EXTRAIT DU DOCUMENT —
== == ==

Le titre et le prologue fixent les enjeux et les étapes du parcours de Rauschenberg selon Youssef Ishaghpour:l'artiste américain hésita entre la photographie et la peinture; il choisit la peinture en rejetant dans un premier temps image et figuration puis réintroduisit dans les toiles représentations et photos (selon le procédé devenu classique du collage) avant de changer de support et de se tourner vers le monde et de l’accueillir de toutes les façons, étant entendu que sa conviction était faite:le monde est devenu lui-même, images de reproduction.


 La thèse de Youssef Ishaghpour:"les grandes fresques de R
auschenberg sont le monument du monde devenu images de reproduction. Les images sont premières et remplacent la réalité dans ce qui n'est plus de l'ordre de "l'imitation" mais du transfert et du traitement d'images."

== == ==

CONSIGNE 1 — Selon l'extrait sur Rauschenberg, entre quelles deux pratiques l'artiste américain hésita-t-il ?
CONSIGNE 2 — Reprenez mot pour mot, dans l'extrait sur Rauschenberg, le passage qui va de « Le titre et » jusqu'à « lui-même, images de reproduction. ».

DONNÉES ENREGISTRÉES —
== == ==

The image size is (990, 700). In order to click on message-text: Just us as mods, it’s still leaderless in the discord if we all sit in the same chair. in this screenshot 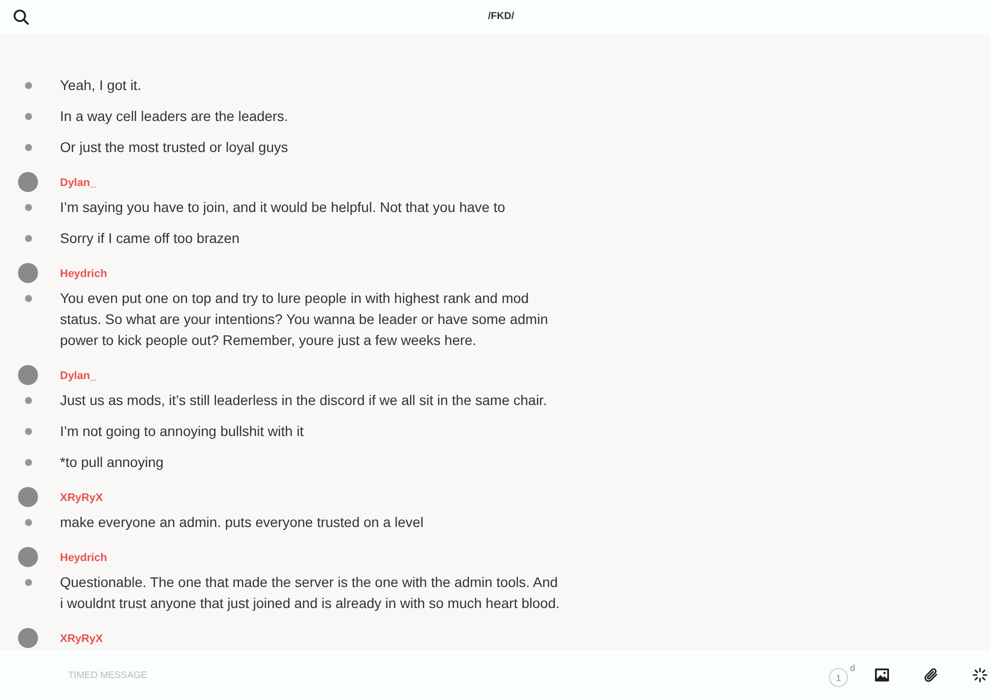, I will do `click(304, 400)`.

== == ==

RÉPONSE RÉDIGÉE 1 — Entre la photographie et la peinture.

RÉPONSE RÉDIGÉE 2 —
Le titre et le prologue fixent les enjeux et les étapes du parcours de Rauschenberg selon Youssef Ishaghpour:l'artiste américain hésita entre la photographie et la peinture; il choisit la peinture en rejetant dans un premier temps image et figuration puis réintroduisit dans les toiles représentations et photos (selon le procédé devenu classique du collage) avant de changer de support et de se tourner vers le monde et de l’accueillir de toutes les façons, étant entendu que sa conviction était faite:le monde est devenu lui-même, images de reproduction.